[Opening RAW DATA section]

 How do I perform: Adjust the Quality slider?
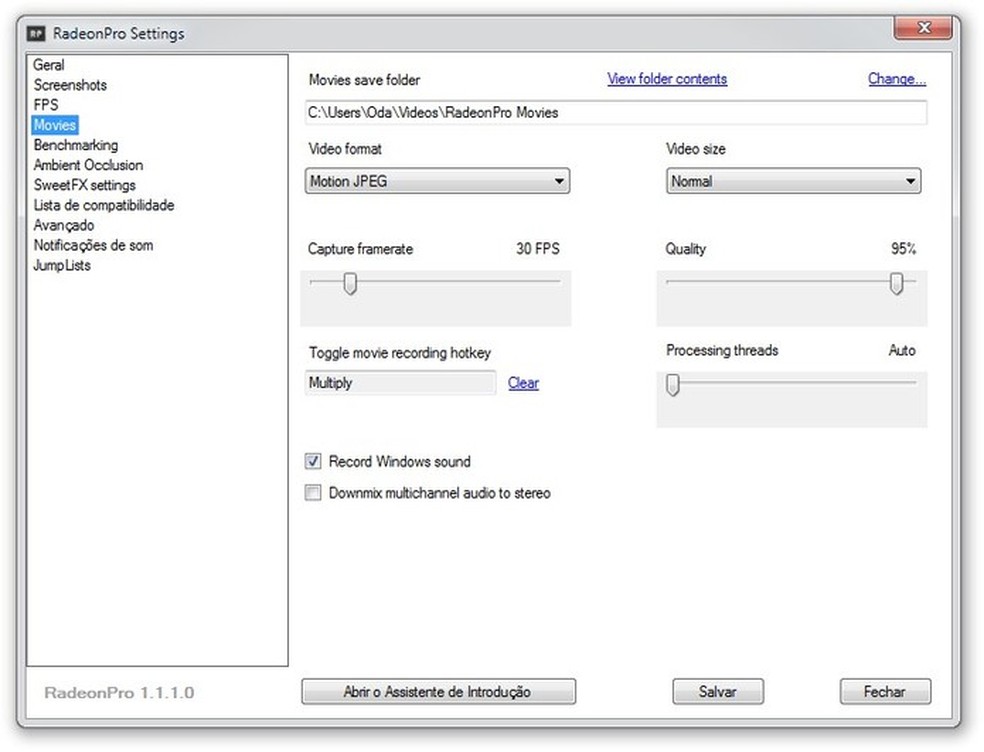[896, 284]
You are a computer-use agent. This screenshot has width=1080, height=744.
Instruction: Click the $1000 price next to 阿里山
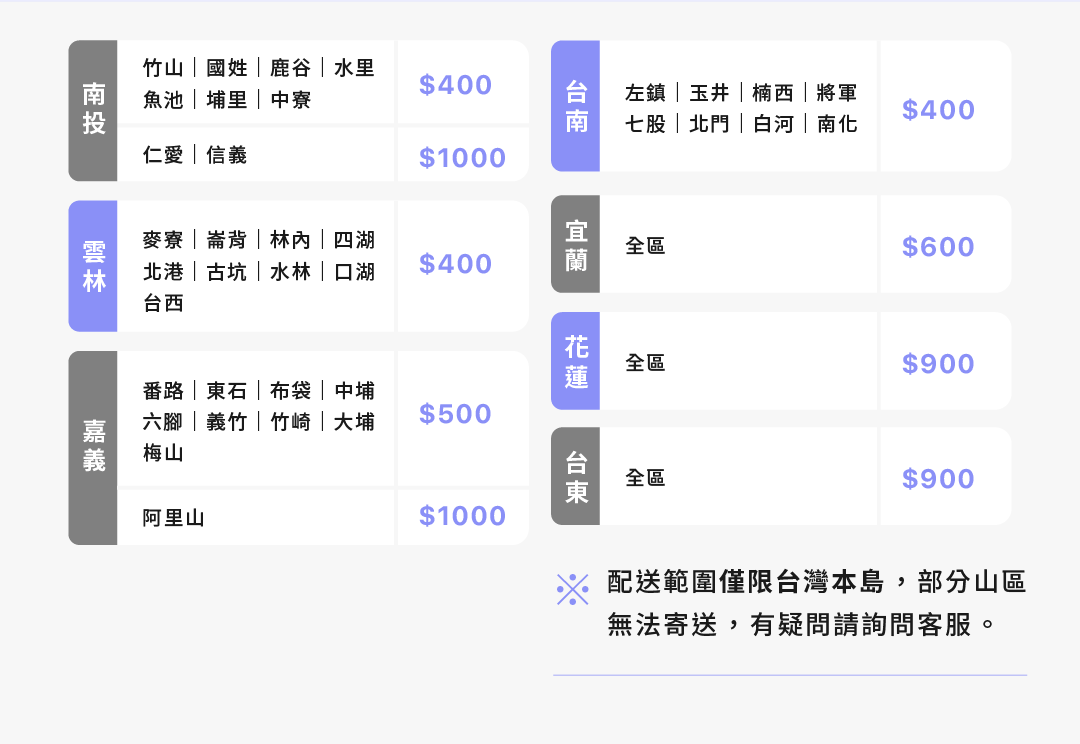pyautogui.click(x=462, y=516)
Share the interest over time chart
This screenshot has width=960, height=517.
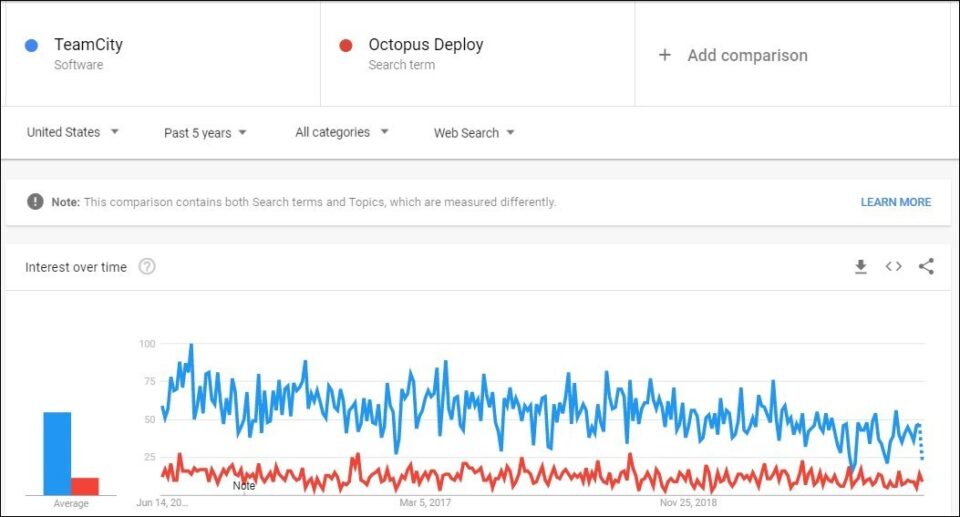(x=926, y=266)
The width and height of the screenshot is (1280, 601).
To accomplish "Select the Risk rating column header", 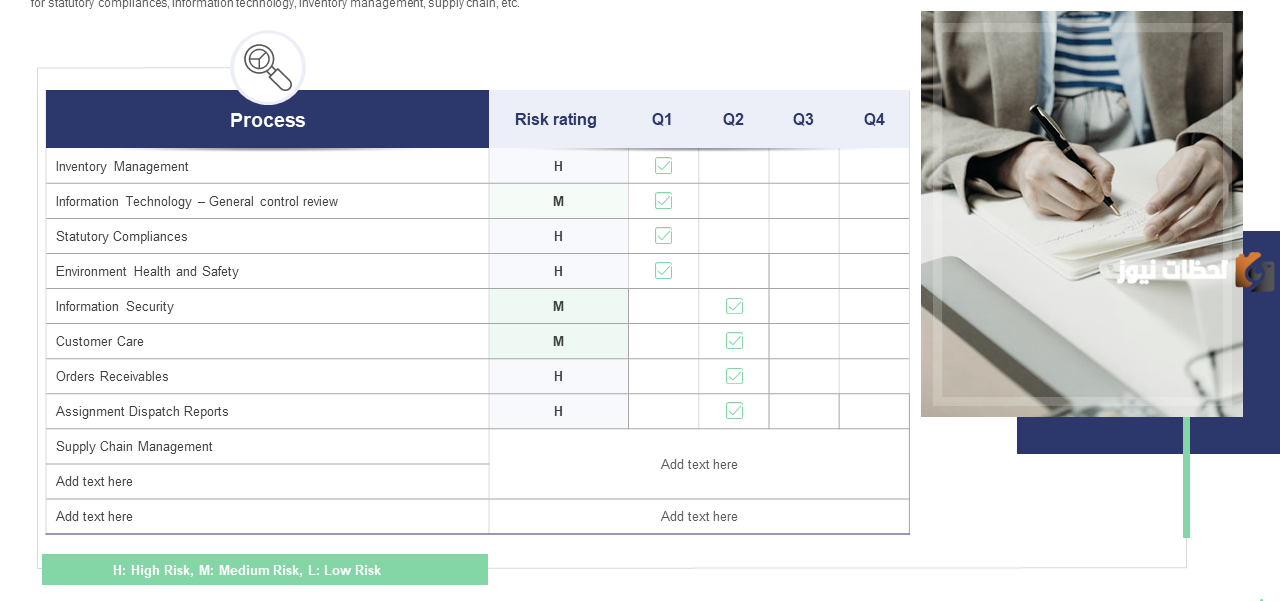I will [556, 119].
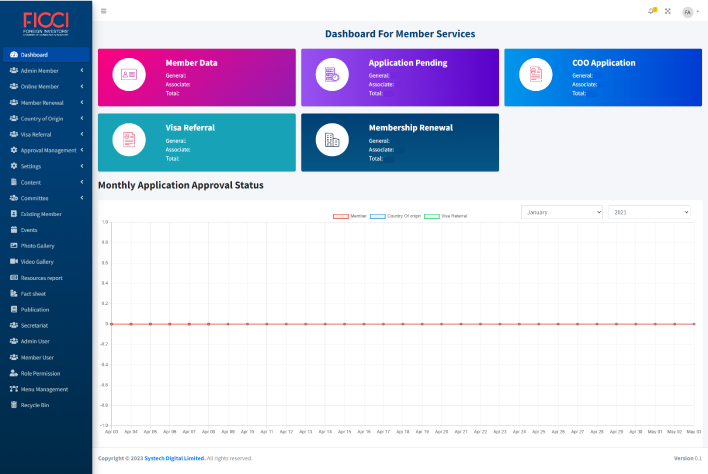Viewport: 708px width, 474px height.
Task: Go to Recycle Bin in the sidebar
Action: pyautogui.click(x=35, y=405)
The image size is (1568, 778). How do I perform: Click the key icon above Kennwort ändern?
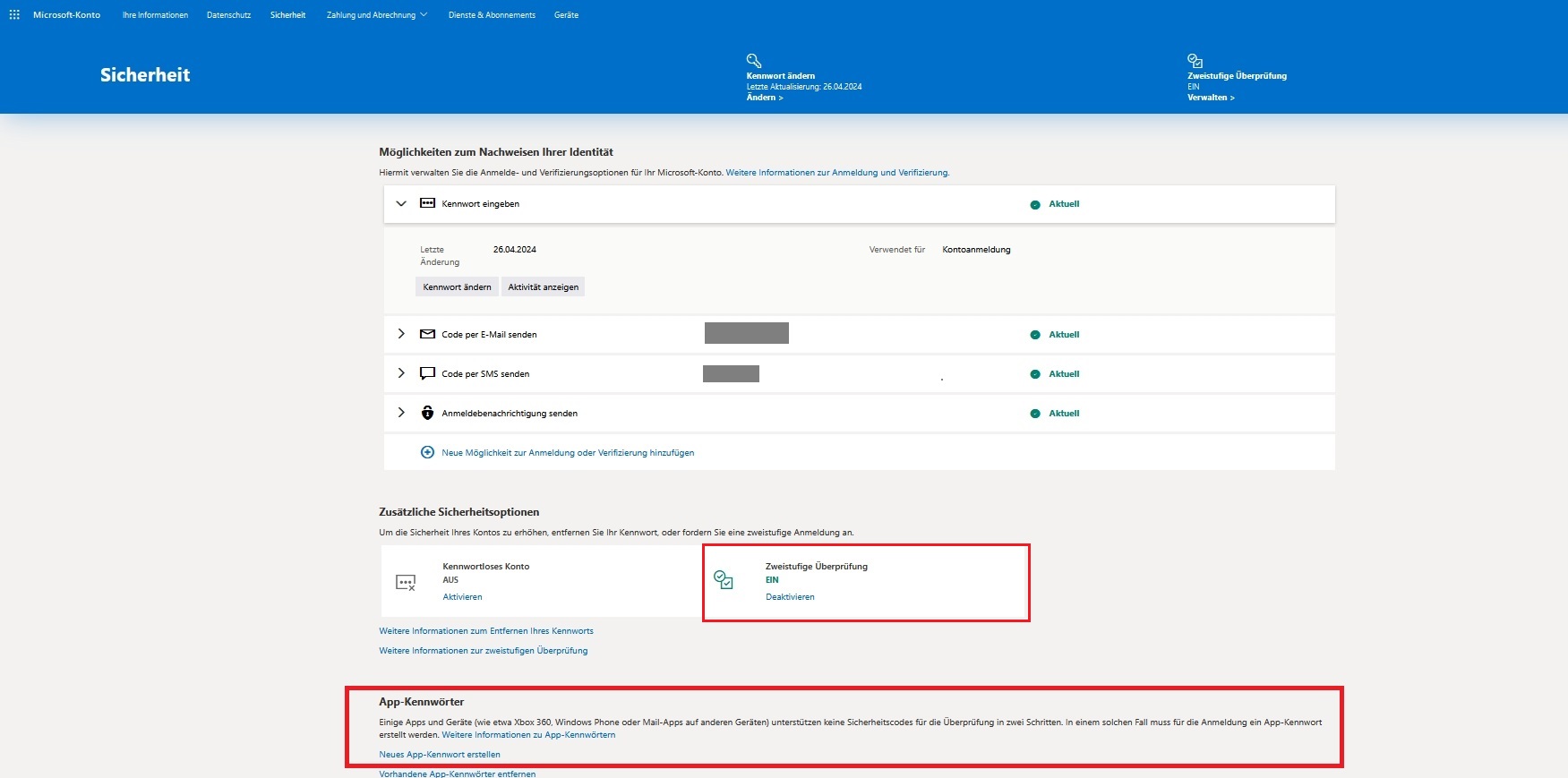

[Closing RAW DATA section]

Print the entries as they stand, first line through the line holding "The width and", with every picture removed.

◆ REPLY TO THE EXERCISE:
 How do I perform: Adjust the Quality slider?
[896, 284]
You are a computer-use agent. This screenshot has width=1080, height=744.
Instruction: Click the $1000 price next to 阿里山
pyautogui.click(x=462, y=516)
Share the interest over time chart
This screenshot has width=960, height=517.
(x=926, y=266)
The width and height of the screenshot is (1280, 601).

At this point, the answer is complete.